• [Prompt] Rewrite all of the data below, putting "Weeping Willow" wherever "Willow Tree" appears and leaving everything else as it is.
+++ Records for the exercise +++
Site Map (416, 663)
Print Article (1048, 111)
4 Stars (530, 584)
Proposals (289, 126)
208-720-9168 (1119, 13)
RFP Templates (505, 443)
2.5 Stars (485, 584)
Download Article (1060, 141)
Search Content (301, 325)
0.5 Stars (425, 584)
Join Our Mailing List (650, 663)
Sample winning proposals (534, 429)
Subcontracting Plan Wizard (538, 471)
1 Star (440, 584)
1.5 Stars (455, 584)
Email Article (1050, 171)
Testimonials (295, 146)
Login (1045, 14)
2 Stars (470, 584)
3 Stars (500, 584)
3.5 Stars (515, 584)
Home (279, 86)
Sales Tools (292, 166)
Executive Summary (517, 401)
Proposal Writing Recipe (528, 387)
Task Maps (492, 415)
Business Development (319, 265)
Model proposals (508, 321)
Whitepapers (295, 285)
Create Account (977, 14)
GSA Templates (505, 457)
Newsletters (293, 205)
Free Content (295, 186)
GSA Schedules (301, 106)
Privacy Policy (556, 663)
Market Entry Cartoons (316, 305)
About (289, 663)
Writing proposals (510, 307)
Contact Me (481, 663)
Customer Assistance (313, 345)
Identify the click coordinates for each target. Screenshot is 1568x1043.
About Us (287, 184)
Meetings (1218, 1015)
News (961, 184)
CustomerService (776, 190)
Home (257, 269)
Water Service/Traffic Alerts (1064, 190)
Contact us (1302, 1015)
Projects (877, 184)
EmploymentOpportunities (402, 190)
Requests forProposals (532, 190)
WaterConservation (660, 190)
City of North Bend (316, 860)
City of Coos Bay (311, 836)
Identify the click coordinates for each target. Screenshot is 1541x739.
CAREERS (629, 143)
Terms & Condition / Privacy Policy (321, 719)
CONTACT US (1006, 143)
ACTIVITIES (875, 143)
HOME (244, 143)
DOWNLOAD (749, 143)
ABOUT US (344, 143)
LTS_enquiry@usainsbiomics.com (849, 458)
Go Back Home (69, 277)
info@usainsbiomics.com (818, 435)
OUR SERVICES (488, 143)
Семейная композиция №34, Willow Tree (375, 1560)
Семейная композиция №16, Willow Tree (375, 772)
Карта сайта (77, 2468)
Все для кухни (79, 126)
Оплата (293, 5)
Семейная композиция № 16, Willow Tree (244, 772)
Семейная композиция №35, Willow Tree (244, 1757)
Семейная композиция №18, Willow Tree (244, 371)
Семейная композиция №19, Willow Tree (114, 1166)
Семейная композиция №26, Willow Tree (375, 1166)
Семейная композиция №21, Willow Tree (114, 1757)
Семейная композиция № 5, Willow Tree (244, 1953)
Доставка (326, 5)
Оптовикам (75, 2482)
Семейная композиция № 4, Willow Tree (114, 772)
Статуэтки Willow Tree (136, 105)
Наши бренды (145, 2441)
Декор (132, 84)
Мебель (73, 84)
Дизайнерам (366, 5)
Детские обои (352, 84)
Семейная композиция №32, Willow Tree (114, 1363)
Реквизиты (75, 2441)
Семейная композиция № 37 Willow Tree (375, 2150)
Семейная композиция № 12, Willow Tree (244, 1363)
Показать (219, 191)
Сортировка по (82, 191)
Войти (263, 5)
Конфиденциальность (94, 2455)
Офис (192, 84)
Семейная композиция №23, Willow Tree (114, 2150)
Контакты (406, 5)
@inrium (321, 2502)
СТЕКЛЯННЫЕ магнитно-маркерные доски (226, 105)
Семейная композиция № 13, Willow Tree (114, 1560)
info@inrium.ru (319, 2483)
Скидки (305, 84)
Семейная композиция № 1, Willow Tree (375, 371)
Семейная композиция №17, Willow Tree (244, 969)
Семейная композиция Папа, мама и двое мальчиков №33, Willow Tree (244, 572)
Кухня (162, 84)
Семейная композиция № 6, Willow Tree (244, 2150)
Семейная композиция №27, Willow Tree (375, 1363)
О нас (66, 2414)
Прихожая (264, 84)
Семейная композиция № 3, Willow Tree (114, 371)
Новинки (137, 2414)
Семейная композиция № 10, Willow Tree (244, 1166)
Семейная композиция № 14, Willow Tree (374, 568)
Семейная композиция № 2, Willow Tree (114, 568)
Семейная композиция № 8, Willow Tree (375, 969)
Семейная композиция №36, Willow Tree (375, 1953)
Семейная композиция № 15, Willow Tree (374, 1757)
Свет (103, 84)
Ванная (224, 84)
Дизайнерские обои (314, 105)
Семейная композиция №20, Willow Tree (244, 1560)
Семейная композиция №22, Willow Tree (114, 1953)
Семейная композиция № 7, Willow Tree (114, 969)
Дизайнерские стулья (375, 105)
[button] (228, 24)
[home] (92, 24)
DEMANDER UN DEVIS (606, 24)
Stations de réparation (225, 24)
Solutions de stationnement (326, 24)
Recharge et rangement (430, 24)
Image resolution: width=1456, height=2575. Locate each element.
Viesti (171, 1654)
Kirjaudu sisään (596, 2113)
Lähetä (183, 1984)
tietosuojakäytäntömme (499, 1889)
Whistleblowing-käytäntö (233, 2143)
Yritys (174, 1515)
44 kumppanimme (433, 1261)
+++
• [The answer]
Site Map (416, 663)
Print Article (1048, 111)
4 Stars (530, 584)
Proposals (289, 126)
208-720-9168 (1119, 13)
RFP Templates (505, 443)
2.5 Stars (485, 584)
Download Article (1060, 141)
Search Content (301, 325)
0.5 Stars (425, 584)
Join Our Mailing List (650, 663)
Sample winning proposals (534, 429)
Subcontracting Plan Wizard (538, 471)
1 Star (440, 584)
1.5 Stars (455, 584)
Email Article (1050, 171)
Testimonials (295, 146)
Login (1045, 14)
2 Stars (470, 584)
3 Stars (500, 584)
3.5 Stars (515, 584)
Home (279, 86)
Sales Tools (292, 166)
Executive Summary (517, 401)
Proposal Writing Recipe (528, 387)
Task Maps (492, 415)
Business Development (319, 265)
Model proposals (508, 321)
Whitepapers (295, 285)
Create Account (977, 14)
GSA Templates (505, 457)
Newsletters (293, 205)
Free Content (295, 186)
GSA Schedules (301, 106)
Privacy Policy (556, 663)
Market Entry Cartoons (316, 305)
About (289, 663)
Writing proposals (510, 307)
Contact Me (481, 663)
Customer Assistance (313, 345)
Identify the click coordinates for each target. Screenshot is 1568x1043.
About Us (287, 184)
Meetings (1218, 1015)
News (961, 184)
CustomerService (776, 190)
Home (257, 269)
Water Service/Traffic Alerts (1064, 190)
Contact us (1302, 1015)
Projects (877, 184)
EmploymentOpportunities (402, 190)
Requests forProposals (532, 190)
WaterConservation (660, 190)
City of North Bend (316, 860)
City of Coos Bay (311, 836)
Identify the click coordinates for each target. Screenshot is 1541x739.
CAREERS (629, 143)
Terms & Condition / Privacy Policy (321, 719)
CONTACT US (1006, 143)
ACTIVITIES (875, 143)
HOME (244, 143)
DOWNLOAD (749, 143)
ABOUT US (344, 143)
LTS_enquiry@usainsbiomics.com (849, 458)
Go Back Home (69, 277)
info@usainsbiomics.com (818, 435)
OUR SERVICES (488, 143)
Семейная композиция №34, Weeping Willow (375, 1560)
Семейная композиция №16, Weeping Willow (375, 772)
Карта сайта (77, 2468)
Все для кухни (79, 126)
Оплата (293, 5)
Семейная композиция № 16, Weeping Willow (244, 772)
Семейная композиция №35, Weeping Willow (244, 1757)
Семейная композиция №18, Weeping Willow (244, 371)
Семейная композиция №19, Weeping Willow (114, 1166)
Семейная композиция №26, Weeping Willow (375, 1166)
Семейная композиция №21, Weeping Willow (114, 1757)
Семейная композиция № 5, Weeping Willow (244, 1953)
Доставка (326, 5)
Оптовикам (75, 2482)
Семейная композиция № 4, Weeping Willow (114, 772)
Статуэтки Weeping Willow (136, 105)
Наши бренды (145, 2441)
Декор (132, 84)
Мебель (73, 84)
Дизайнерам (366, 5)
Детские обои (352, 84)
Семейная композиция №32, Weeping Willow (114, 1363)
Реквизиты (75, 2441)
Семейная композиция № 37 Weeping Willow (375, 2150)
Семейная композиция № 12, Weeping Willow (244, 1363)
Показать (219, 191)
Сортировка по (82, 191)
Войти (263, 5)
Конфиденциальность (94, 2455)
Офис (192, 84)
Семейная композиция №23, Weeping Willow (114, 2150)
Контакты (406, 5)
@inrium (321, 2502)
СТЕКЛЯННЫЕ магнитно-маркерные доски (226, 105)
Семейная композиция № 13, Weeping Willow (114, 1560)
info@inrium.ru (319, 2483)
Скидки (305, 84)
Семейная композиция № 1, Weeping Willow (375, 371)
Семейная композиция №17, Weeping Willow (244, 969)
Семейная композиция Папа, мама и двое мальчиков №33, Weeping Willow (244, 572)
Кухня (162, 84)
Семейная композиция № 6, Weeping Willow (244, 2150)
Семейная композиция №27, Weeping Willow (375, 1363)
О нас (66, 2414)
Прихожая (264, 84)
Семейная композиция № 3, Weeping Willow (114, 371)
Новинки (137, 2414)
Семейная композиция № 10, Weeping Willow (244, 1166)
Семейная композиция № 14, Weeping Willow (374, 568)
Семейная композиция № 2, Weeping Willow (114, 568)
Семейная композиция № 8, Weeping Willow (375, 969)
Семейная композиция №36, Weeping Willow (375, 1953)
Семейная композиция № 15, Weeping Willow (374, 1757)
Свет (103, 84)
Ванная (224, 84)
Дизайнерские обои (314, 105)
Семейная композиция №20, Weeping Willow (244, 1560)
Семейная композиция №22, Weeping Willow (114, 1953)
Семейная композиция № 7, Weeping Willow (114, 969)
Дизайнерские стулья (375, 105)
[button] (228, 24)
[home] (92, 24)
DEMANDER UN DEVIS (606, 24)
Stations de réparation (225, 24)
Solutions de stationnement (326, 24)
Recharge et rangement (430, 24)
Image resolution: width=1456, height=2575. Locate each element.
Viesti (171, 1654)
Kirjaudu sisään (596, 2113)
Lähetä (183, 1984)
tietosuojakäytäntömme (499, 1889)
Whistleblowing-käytäntö (233, 2143)
Yritys (174, 1515)
44 kumppanimme (433, 1261)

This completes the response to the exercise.